Today is my birthday, but I woke up a little depressed and anxious. There were some problems from the weekend that had not yet been resolved. I got up, made my coffee, and made a decision: I want to be happy – as much as possible and as long as possible. I qualify it because I know it is not possible to be happy all the time. I also know that the desire to be happy is suspect because it smacks of selfishness. Some assume (as some once did to me) that I will abandon everyone I love and do horrible things. What they failed to realize that if I did those things I would be unhappy.
This is what I know about happiness:
· The decision to be happy is exactly that – a decision, a constant and mindful decision.

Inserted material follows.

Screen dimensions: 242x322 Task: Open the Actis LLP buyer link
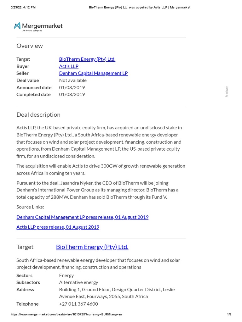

· It is a discipline. It takes work (and meaningful work often leads to happiness, but more on that later).
· It requires analysis of my internal and external life.
· It may require change and acceptance of what is at the same time.
· It is an art and a science.
Interestingly, a lack of challenges doesn’t always create happiness. When I was 15, I lived with another family and away from my parents. I was extremely happy not only to be largely independent, but to have good friends, adults who loved me, very little stress, and some self-created challenges. I spent a lot of time on the phone talking to friends and playing Pyramid Solitaire. I tried my hand at drawing. All my needs were provided for. I had no financial struggles and no one to take care of. It was one of the few times in my life in which happiness was given to me. Now I have to create it.
These are the ways I can create happiness”
· Setting and achieving goals.
· Being with my Muse.
· Having fun and meaningful times with my kids.
· Serving others.
· Working on something meaningful.
· Reading or listening to books about US Presidents.
· Reaching new levels on Toon Blast.
Yes, that last one makes me happy. It’s good to have fun and even do something meaningless once in a while. I imagine my list differs from everyone else’s and that’s a good thing, but I think the principals are the same. I take care of others and I take care of myself. A meaningful combination of both makes me happy.
I’m also happy when I Get Started and Keep Going. I think that’s what I’ve been saying all along.